▶ _GIVEN EXERCISE A_: In the forum post below about Trungpa's talk "Working with Negativity," rewrite the paragraph that begins "At the outset of Chogyam Trungpa Rinpoche's" as a short bulleted list that keeps its main facts.
▶ _GIVEN EXERCISE B_: Write the next part of the forum post about Trungpa's talk "Working with Negativity," picking up right after its last sentence.

▶ _SELECTED EXCERPT_:
_____

Post by undefineable » Sat Jul 29, 2017 1:01 pm

At the outset of Chogyam Trungpa Rinpoche's well-known Dharma talk "Working with Negativity", there is a direct contradiction in the definition of 'negative negativity', which I feel is an important/relevant topic for my (secular/pre-dharma-'hearing') spiritual development at the moment. I suspect that this contradiction is resolved by Trungpa's statements in other talks (such as "Endless game after endless game after endless game - there are so many games going on") that seem to refer to the self-deception of ignorance, but I have no idea if this is the case, let alone how it would work itself out if it is the case. Here are the quotes:
Chogyam Trungpa wrote:These interpretations and judgements are negative negativity, watching ourselves being negative and then deciding that the negativity is justified in being there. The negative negativity seems good-natured, so we pat its back, guard it, and justify it.

_____

▶ _SOURCE MATERIAL_:
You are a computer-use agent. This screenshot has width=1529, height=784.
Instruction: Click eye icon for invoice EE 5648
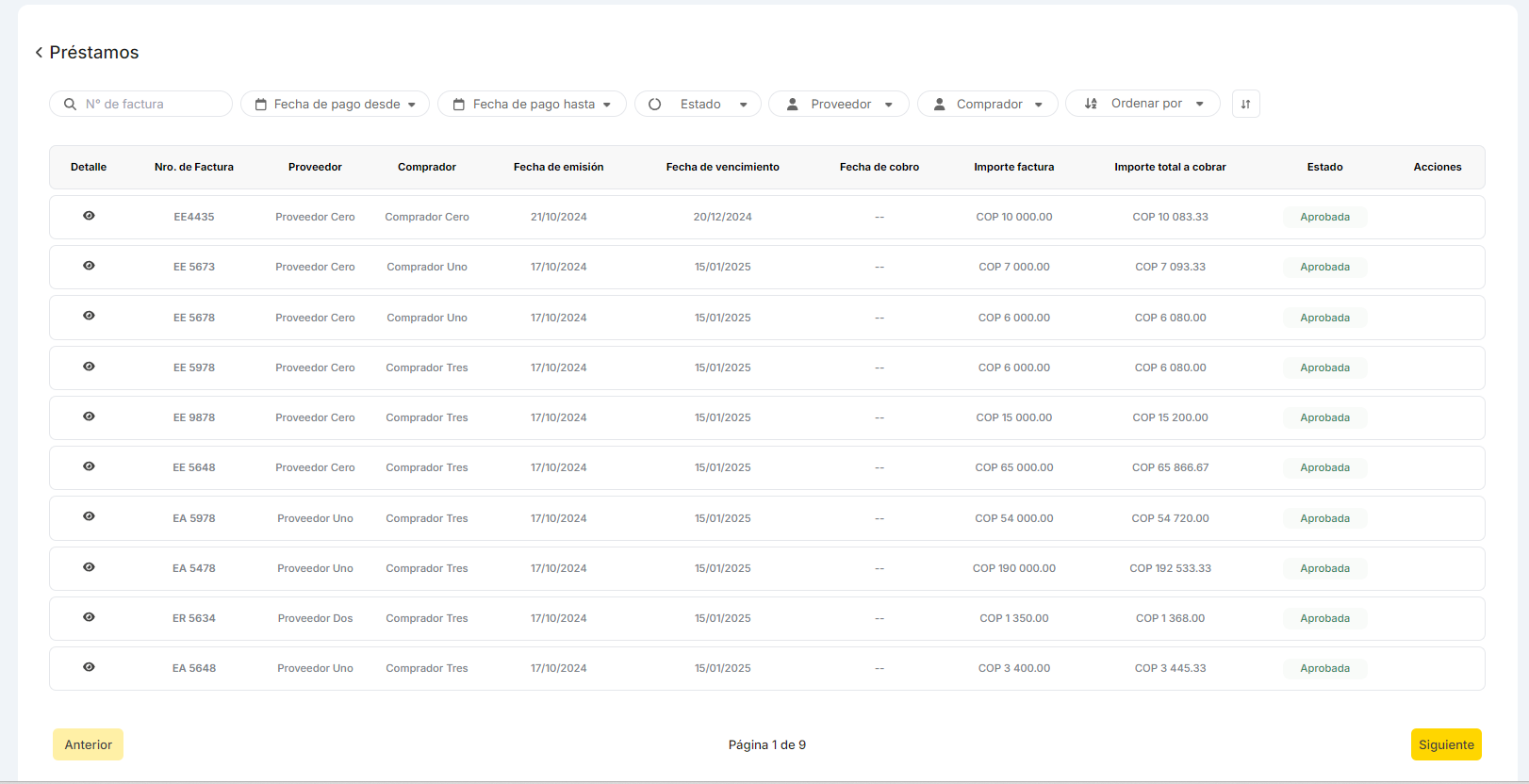(x=89, y=466)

_____

▶ _EXERCISE ANSWER A_:
- At the start of Chogyam Trungpa Rinpoche's well-known Dharma talk "Working with Negativity," the writer sees a direct contradiction in how "negative negativity" is defined.
- The topic matters to the writer's current secular, pre-dharma-"hearing" spiritual development.
- The writer suspects the contradiction is resolved by statements in other Trungpa talks that seem to refer to the self-deception of ignorance, such as "Endless game after endless game after endless game - there are so many games going on."
- The writer has no idea whether this is so, or how it would work out if it is.
- The quotes in question follow.

▶ _EXERCISE ANSWER B_:
and
Chogyam Trungpa wrote:Negative negativity refers to the philosophies and rationales we use to justify avoiding our own pain. We would like to pretend that these 'evil' and "foul-smelling" aspects of ourselves and our world are not really there, or that they should not be there, or even that they should be there.
All I can speculate is that the first statement reflects one's immediate subconscious reaction to negativity, whereas the second represents a contradictory response at the level of self-consciousness.

Trungpa later adds:
Chogyam Trungpa wrote:The conceptualised negativity, the negative negativity, must be cut through. It deserves to be murdered on the spot with the sharp blow of basic intelligence-prajnaparamita.
and
Chogyam Trungpa wrote:That kind of intelligence should be killed on the spot, "uncompassionately." This is when compassion should not be idiot compassion. This intellectual energy should be shot, killed, squashed, razed to dust on the spot with one blow.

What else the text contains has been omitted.